[Rows from a pointing dataset]
▬▬▬▬▬▬

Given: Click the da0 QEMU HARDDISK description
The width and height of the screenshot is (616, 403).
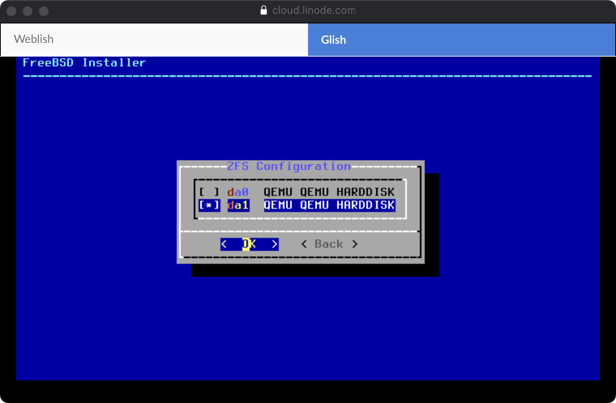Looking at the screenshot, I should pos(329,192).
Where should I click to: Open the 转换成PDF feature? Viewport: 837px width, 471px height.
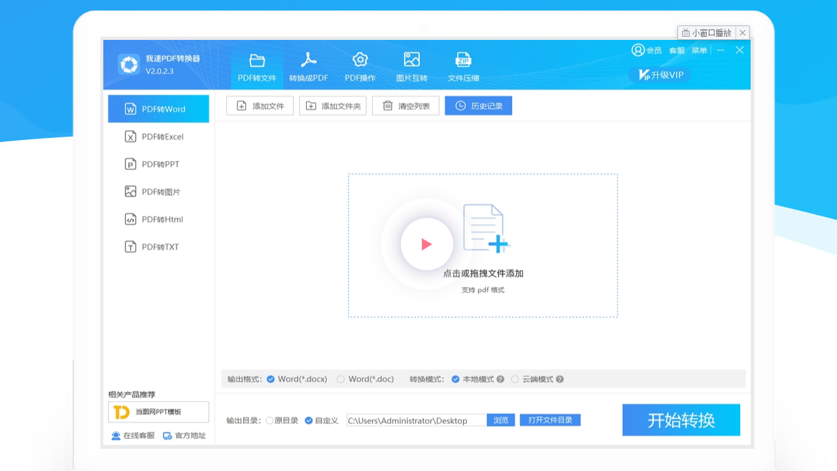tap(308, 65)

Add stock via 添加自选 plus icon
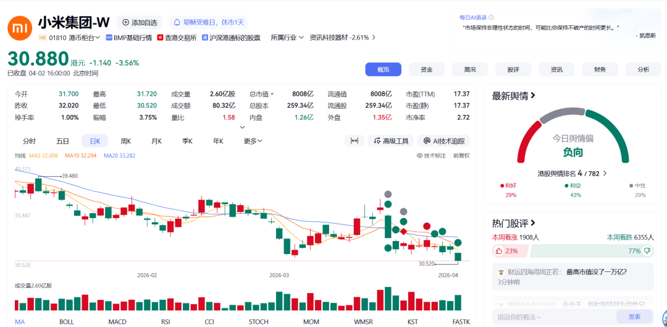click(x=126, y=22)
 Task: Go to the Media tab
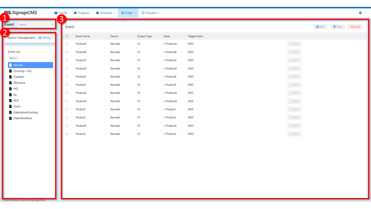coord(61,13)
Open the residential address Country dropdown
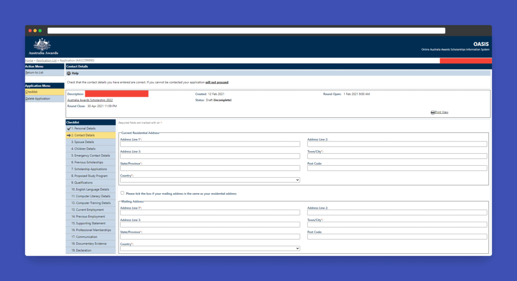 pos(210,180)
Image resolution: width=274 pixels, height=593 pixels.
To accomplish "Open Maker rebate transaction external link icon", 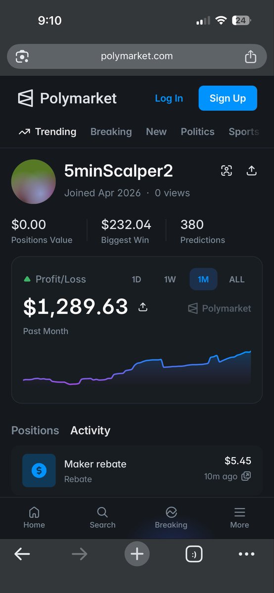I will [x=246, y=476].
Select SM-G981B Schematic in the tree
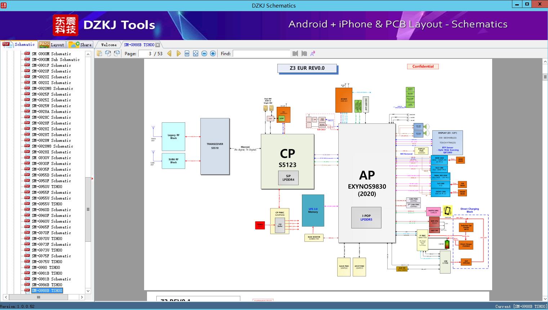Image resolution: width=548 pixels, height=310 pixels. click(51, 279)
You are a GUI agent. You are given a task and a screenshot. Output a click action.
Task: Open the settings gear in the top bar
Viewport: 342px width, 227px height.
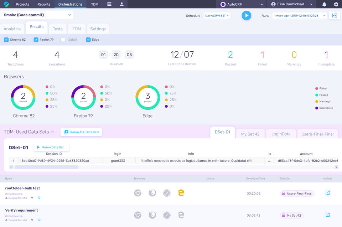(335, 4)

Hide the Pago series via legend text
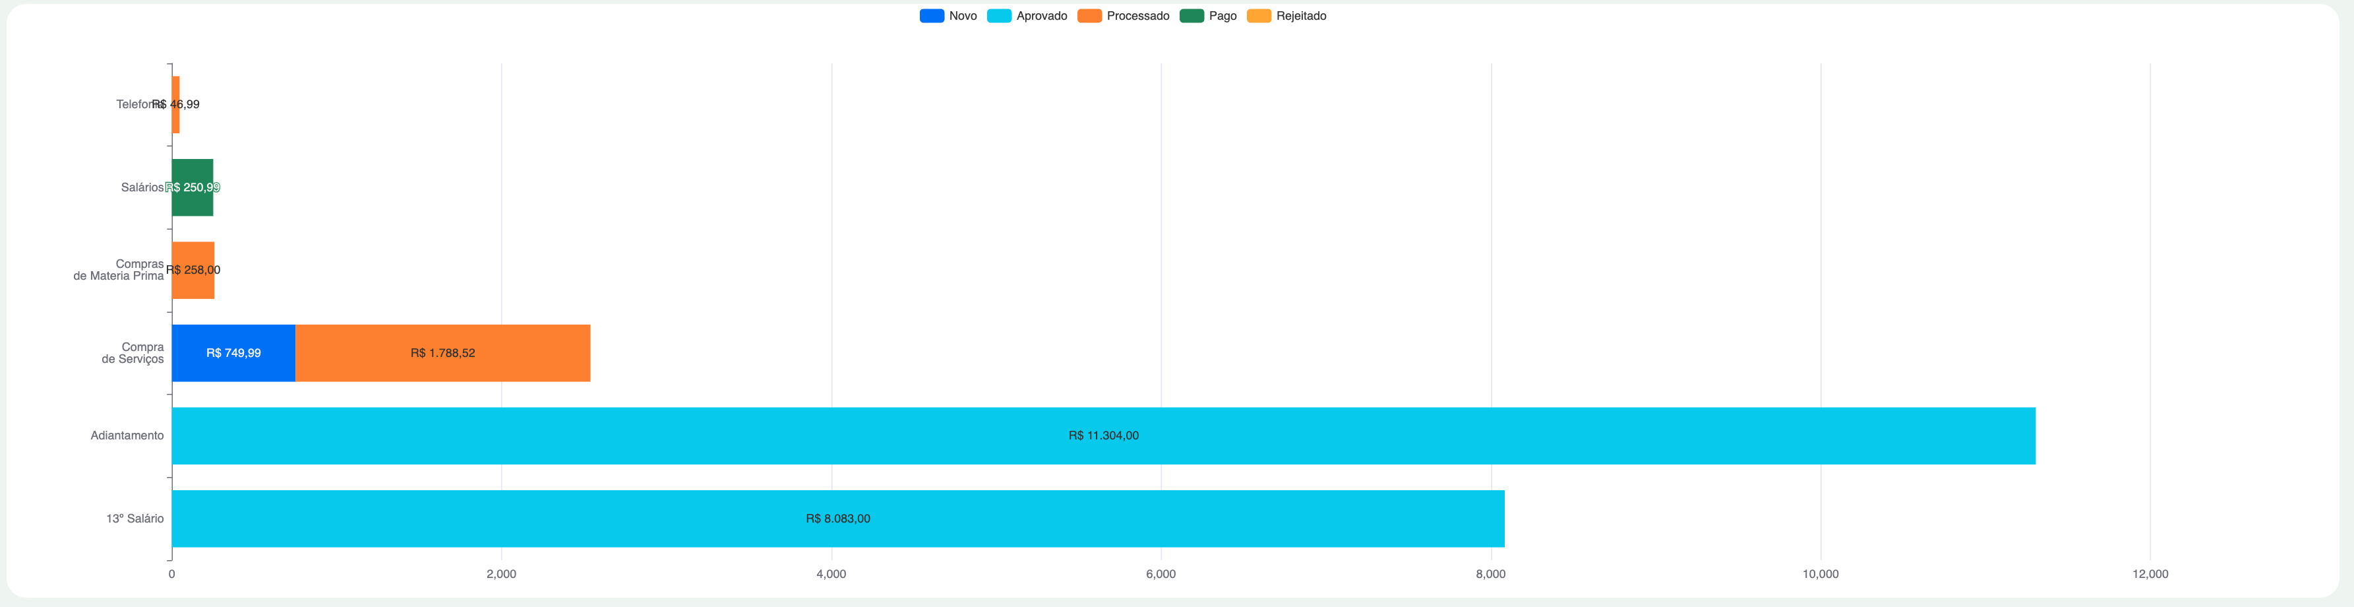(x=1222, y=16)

▬▬▬▬▬▬

Problem description:
Copy the rows verbatim, starting at the line containing "Where should I" and ending at the line containing "pos(210,180)", including both of those lines. Omit the pictures from your copy.

Result below:
Where should I click to: Open the 转换成PDF feature? Viewport: 837px width, 471px height.
tap(308, 65)

Add stock via 添加自选 plus icon
click(x=126, y=22)
 Task: Go to the Media tab
coord(61,13)
Open the residential address Country dropdown
 pos(210,180)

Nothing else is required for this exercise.